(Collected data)
--

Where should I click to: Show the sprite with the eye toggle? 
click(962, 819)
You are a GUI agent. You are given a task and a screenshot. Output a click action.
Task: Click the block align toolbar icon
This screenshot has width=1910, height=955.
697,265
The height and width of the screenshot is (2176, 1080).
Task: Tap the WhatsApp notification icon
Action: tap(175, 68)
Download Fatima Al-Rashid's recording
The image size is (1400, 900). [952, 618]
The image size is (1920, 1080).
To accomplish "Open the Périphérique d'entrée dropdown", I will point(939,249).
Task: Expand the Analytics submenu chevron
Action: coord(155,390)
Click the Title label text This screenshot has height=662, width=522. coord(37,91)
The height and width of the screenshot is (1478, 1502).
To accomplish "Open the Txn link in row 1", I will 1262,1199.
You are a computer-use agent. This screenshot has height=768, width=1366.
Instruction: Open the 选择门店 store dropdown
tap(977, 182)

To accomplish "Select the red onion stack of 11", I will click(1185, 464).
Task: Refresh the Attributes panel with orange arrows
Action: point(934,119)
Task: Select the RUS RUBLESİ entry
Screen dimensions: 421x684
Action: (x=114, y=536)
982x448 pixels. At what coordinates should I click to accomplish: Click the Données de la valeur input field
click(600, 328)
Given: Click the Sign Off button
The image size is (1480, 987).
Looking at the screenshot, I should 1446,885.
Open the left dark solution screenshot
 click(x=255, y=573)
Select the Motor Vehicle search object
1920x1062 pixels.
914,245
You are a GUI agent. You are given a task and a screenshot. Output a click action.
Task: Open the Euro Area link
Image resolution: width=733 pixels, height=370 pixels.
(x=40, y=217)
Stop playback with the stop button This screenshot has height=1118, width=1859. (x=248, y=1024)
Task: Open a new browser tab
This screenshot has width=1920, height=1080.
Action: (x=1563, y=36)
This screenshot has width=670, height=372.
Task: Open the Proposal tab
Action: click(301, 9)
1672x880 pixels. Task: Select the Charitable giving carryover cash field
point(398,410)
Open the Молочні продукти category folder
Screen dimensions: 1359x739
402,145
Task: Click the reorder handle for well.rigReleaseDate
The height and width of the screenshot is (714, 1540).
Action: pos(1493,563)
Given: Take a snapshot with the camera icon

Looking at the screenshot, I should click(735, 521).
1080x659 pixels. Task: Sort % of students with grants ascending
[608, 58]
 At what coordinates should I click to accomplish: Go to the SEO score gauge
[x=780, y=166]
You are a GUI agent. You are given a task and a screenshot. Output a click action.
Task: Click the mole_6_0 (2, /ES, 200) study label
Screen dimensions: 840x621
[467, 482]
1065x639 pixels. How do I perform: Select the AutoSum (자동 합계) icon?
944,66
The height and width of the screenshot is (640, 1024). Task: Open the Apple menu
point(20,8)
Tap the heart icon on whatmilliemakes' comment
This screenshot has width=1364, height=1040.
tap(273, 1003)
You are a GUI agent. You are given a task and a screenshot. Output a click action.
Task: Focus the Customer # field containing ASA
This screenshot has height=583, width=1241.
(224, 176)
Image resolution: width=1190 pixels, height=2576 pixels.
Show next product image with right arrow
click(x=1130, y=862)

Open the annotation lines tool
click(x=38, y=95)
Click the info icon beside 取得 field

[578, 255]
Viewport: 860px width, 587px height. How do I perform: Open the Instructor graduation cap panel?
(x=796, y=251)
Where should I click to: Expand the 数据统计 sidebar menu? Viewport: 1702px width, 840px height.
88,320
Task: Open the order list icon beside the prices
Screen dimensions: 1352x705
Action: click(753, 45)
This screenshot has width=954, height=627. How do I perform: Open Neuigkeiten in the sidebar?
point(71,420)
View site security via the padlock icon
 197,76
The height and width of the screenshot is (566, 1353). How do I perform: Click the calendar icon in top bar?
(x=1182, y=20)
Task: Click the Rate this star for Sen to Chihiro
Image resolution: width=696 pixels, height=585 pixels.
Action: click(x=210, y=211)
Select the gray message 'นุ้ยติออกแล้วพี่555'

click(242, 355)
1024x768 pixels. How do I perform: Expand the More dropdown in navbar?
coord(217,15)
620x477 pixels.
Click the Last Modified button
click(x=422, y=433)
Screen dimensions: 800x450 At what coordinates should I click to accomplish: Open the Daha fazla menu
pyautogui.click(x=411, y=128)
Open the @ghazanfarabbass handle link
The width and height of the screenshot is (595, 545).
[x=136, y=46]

--

> [Exercise prompt]: Write out exactly the lines above between the line with "Screen dimensions: 421x684" and the line with "Task: Open the Euro Area link", inclusive, and nothing beyond them.

> [Solution below]:
Screen dimensions: 421x684
Action: (x=114, y=536)
982x448 pixels. At what coordinates should I click to accomplish: Click the Données de la valeur input field
click(600, 328)
Given: Click the Sign Off button
The image size is (1480, 987).
Looking at the screenshot, I should 1446,885.
Open the left dark solution screenshot
 click(x=255, y=573)
Select the Motor Vehicle search object
1920x1062 pixels.
914,245
You are a GUI agent. You are given a task and a screenshot. Output a click action.
Task: Open the Euro Area link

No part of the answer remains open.